By ADAM LAPIERRE
News staff writer
March 1, 2006
Friday night was senior night and the last game of the season for the Hood River Valley boys’ basketball team. For Tim Chance, Mark Oppenheimer and Travis Moore, the game would be their last as Eagles on the HRVHS hardwood. And as the three seniors stepped onto the floor in a pre-game ceremony, the essence of the boys’ season was revealed: It was a growing year.
The game would end in a dismal 48-31 loss to the Intermountain Conference (IMC) number-three team, the Redmond Panthers, leaving the Eagles with a 4-12 league record; good enough for a tie with Summit High School for second to last in the conference. Chance led the seniors with six points; Oppenheimer had three and Moore had two in one of the lowest-scoring games for all three.

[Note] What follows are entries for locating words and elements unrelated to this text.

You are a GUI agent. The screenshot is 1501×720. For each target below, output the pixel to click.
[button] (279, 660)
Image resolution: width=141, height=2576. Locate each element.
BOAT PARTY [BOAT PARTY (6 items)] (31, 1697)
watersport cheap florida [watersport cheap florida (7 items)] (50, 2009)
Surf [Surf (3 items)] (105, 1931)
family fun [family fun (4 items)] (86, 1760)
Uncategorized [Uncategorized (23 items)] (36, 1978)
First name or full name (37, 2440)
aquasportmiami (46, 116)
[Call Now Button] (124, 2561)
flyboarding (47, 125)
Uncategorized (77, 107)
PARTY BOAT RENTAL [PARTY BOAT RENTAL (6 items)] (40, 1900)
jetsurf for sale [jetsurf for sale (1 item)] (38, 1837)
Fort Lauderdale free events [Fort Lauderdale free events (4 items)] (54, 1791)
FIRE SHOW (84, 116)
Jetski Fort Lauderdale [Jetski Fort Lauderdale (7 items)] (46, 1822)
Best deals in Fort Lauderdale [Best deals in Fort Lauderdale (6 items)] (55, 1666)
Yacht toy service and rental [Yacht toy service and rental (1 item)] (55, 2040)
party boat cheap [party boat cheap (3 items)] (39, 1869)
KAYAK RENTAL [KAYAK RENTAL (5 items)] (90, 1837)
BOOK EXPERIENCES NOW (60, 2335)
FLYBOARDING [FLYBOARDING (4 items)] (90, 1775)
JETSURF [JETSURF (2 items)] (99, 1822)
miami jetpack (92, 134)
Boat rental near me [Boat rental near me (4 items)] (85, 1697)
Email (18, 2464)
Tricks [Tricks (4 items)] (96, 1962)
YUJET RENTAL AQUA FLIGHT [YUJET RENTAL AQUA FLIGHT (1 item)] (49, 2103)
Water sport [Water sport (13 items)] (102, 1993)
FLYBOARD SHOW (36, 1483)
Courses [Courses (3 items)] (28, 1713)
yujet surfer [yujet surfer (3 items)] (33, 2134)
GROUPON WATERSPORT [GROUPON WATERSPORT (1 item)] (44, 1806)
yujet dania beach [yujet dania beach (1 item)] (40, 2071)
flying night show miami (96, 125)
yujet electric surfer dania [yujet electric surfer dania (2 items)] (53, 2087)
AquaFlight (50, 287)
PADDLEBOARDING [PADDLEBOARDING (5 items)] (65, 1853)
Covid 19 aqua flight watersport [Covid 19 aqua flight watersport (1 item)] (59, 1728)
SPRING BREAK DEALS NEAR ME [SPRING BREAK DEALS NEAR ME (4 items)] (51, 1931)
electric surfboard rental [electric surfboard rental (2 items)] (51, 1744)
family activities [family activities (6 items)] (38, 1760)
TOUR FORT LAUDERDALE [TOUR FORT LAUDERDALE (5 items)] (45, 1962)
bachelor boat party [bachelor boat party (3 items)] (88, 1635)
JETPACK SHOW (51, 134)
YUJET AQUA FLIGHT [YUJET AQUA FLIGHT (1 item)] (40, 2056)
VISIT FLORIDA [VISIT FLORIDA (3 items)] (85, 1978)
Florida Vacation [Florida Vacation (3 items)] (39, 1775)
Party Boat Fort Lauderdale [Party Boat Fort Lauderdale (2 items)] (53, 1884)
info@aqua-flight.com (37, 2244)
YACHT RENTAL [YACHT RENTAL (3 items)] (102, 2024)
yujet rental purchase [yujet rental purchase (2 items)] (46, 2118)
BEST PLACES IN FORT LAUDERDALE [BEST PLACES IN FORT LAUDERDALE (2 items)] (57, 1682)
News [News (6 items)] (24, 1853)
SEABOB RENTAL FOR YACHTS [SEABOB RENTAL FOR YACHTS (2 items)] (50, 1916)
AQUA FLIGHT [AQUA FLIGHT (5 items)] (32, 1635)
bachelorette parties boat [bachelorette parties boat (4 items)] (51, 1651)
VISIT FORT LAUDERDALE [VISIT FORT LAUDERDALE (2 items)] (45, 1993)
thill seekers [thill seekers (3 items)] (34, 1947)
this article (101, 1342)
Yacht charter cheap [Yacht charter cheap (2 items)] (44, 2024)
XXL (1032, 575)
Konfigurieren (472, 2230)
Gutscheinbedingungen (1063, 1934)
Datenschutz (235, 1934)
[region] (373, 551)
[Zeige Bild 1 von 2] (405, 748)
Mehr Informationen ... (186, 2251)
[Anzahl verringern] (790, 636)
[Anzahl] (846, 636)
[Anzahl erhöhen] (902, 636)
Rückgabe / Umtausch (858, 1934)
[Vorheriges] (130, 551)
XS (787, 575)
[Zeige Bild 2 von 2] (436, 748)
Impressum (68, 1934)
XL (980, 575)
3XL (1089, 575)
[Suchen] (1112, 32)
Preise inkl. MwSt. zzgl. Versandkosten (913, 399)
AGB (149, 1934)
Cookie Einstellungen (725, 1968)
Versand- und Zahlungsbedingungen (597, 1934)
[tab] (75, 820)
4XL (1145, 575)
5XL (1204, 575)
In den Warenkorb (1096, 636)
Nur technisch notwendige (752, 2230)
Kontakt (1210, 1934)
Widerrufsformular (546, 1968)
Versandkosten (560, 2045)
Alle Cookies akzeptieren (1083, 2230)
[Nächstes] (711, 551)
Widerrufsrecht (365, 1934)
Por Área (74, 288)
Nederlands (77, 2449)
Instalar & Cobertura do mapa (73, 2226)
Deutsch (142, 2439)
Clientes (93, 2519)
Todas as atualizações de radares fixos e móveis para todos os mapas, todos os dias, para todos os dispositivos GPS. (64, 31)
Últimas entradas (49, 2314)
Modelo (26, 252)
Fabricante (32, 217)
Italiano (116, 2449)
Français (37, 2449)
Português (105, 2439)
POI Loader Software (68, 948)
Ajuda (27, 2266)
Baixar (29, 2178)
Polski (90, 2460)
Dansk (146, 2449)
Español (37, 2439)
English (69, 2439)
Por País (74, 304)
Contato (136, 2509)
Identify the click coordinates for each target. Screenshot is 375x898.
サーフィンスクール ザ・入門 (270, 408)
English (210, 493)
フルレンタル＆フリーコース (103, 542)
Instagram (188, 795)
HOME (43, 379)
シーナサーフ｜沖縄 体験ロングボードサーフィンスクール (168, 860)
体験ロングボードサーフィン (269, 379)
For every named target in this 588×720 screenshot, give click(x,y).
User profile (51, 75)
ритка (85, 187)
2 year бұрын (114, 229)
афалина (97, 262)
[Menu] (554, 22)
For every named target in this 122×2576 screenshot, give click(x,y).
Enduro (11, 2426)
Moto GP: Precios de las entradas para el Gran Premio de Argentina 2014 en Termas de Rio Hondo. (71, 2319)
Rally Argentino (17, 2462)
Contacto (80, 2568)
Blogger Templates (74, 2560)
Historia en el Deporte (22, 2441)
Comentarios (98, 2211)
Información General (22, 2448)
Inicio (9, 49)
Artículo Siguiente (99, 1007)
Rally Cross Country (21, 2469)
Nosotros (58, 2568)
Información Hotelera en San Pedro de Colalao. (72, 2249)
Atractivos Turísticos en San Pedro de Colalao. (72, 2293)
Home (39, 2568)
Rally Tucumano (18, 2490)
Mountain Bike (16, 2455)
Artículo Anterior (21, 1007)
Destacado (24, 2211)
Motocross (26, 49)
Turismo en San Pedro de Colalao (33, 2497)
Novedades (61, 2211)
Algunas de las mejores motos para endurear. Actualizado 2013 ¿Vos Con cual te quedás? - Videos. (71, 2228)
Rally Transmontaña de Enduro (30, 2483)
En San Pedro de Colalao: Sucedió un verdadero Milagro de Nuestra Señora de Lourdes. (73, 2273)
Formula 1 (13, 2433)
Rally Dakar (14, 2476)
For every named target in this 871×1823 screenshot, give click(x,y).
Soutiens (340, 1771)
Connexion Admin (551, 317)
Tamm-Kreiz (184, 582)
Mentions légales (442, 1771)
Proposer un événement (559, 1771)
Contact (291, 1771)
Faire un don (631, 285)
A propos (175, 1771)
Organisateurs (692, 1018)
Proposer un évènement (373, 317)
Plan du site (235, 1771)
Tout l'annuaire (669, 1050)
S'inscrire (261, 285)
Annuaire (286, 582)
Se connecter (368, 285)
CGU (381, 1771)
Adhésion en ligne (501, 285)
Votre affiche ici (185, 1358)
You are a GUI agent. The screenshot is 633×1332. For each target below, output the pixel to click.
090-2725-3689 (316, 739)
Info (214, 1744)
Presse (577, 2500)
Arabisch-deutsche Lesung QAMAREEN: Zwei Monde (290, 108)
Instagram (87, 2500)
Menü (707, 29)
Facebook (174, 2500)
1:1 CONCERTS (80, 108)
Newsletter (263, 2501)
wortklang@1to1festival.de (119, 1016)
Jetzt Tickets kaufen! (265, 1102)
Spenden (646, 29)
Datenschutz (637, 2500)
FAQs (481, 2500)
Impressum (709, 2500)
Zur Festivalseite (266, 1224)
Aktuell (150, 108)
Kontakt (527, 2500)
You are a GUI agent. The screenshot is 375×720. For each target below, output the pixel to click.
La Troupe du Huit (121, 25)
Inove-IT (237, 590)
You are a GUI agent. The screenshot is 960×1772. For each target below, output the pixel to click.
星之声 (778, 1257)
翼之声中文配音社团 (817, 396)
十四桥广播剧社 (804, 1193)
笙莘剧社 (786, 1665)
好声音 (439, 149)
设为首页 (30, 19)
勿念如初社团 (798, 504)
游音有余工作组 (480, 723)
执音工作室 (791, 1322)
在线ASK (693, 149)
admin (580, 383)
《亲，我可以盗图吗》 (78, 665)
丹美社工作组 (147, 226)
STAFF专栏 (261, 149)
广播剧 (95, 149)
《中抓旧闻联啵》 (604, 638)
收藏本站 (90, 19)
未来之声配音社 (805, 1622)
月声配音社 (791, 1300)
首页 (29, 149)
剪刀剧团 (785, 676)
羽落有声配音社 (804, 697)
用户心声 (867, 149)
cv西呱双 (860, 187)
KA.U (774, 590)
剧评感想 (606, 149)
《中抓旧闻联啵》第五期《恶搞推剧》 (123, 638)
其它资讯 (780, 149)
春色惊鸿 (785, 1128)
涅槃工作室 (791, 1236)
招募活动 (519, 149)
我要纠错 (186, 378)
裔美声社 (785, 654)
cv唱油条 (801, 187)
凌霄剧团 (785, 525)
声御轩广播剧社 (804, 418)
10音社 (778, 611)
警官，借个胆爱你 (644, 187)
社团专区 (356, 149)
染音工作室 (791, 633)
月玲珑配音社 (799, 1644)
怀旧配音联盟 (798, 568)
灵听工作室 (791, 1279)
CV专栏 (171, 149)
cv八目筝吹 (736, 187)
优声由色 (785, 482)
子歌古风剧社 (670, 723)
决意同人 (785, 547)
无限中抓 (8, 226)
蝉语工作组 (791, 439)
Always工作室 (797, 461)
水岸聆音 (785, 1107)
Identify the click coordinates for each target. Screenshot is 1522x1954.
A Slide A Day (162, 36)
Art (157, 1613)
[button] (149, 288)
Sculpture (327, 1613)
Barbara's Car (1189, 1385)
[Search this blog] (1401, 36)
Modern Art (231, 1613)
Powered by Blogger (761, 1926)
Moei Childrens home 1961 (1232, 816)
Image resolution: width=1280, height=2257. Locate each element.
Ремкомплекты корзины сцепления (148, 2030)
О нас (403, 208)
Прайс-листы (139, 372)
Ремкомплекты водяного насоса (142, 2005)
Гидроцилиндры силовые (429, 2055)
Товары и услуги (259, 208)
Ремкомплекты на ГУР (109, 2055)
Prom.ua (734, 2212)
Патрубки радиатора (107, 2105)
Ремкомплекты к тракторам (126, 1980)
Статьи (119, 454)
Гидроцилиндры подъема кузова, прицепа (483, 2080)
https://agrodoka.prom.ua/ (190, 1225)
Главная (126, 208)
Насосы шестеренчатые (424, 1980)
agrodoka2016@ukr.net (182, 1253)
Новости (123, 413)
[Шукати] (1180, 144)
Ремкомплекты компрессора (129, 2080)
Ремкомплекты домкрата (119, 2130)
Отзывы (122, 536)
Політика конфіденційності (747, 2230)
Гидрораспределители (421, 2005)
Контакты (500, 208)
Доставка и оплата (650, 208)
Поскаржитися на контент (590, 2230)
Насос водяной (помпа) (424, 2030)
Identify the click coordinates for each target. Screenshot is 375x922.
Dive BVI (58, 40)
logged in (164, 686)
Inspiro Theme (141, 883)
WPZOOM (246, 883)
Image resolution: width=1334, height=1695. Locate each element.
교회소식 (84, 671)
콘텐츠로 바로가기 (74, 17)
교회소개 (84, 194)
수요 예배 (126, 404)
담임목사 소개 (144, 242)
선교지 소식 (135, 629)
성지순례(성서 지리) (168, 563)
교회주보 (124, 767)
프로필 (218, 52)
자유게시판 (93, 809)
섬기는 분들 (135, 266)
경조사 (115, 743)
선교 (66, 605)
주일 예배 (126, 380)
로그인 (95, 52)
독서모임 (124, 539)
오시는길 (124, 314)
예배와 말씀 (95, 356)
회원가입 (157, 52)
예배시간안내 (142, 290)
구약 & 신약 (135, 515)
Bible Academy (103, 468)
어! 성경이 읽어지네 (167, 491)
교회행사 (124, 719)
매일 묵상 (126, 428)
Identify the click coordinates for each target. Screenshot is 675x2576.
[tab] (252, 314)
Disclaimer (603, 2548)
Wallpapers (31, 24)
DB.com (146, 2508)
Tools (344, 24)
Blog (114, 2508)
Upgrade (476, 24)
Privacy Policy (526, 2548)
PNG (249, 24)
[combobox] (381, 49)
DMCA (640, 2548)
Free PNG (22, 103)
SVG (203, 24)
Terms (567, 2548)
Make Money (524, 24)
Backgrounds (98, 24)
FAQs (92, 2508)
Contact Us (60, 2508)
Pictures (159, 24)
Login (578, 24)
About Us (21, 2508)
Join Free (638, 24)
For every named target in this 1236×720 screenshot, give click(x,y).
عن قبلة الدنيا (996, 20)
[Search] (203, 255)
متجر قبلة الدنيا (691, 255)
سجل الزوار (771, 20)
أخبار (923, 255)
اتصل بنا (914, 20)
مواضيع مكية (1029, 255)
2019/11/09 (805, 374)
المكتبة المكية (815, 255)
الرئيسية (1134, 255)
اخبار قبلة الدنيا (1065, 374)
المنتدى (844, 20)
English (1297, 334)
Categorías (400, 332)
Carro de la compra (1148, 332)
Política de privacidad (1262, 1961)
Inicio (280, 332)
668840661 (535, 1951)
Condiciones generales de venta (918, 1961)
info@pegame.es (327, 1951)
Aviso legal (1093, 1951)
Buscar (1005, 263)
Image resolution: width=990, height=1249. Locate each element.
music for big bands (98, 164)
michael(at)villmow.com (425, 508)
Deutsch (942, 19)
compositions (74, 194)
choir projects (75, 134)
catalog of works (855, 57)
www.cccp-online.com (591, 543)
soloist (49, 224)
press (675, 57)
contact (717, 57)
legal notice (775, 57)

“Our guys were a close knit group and it was fun to watch them come together and share the experience,” Coach Phil Vesel said. “Being on a team should be special because you are part of something bigger than yourself … All three of our seniors gave themselves up for the program and I am proud of their effort. Tim was a great senior captain for us and I was pleased with his effort day in and day out. Mark surpassed my expectations for him this season. He became a solid perimeter player and he made the big threes against The Dalles, which saved us that night. And Travis is the kind of kid every parent would want. He is a great student and a hard worker.”
On the upside of Friday night’s loss, only three seniors gave flowers to their parents at half-court. Last year the crowd said adieu to seven seniors, four of whom were on the starting lineup. And in the transition from losing an entire lineup to building another, the boys managed only one league win less than last season.
“This season was a building year for us,” Vesel commented. “We were inexperienced from the beginning, especially at the guard positions. We struggled at times with our discipline and our ability to play every possession, but I believe we improved as the year progressed. Overall, I know we got better and I know our kids learned a lot about what it takes to be successful.”
This year’s game reports read similarly throughout the team’s streaks of losses: ‘The boys struggled to execute; they didn’t take good care of the ball; they played close but couldn’t finish strong in the end.’ When the team put those three elements together well, they played solid ball, and they won games; when they did not, they lost by 12, 15, 23, even 47 points.
“I think the most difficult part was the realization of our younger players that they had fundamental
weaknesses in their games and that it is difficult to change in the middle of a season,” Vesel said. “The biggest thing our team was able to accomplish was learning what it means to be a varsity player. The game is much more than shooting baskets and I think our guys understand that now. The next step will be for them to work on their weaknesses during the off season. Larry Bird said it best: ‘Players are made in the off-season.’”
And the Eagles will have plenty of off-season opportunities this year, as summer basketball is big-time in Oregon. According to Vesel, most 4A varsity programs in the state participate in summer leagues and camps. Teams play as many as 40 games every summer, which gives players invaluable experience and opportunities to develop together in a different forum than they experience during the season.
“Summer ball is important because it gives players opportunities to play against good competition and allows teams to grow and learn about themselves,” Vesel said. “It will be important for our younger guys to play because they will gain some experience playing against varsity level competition.”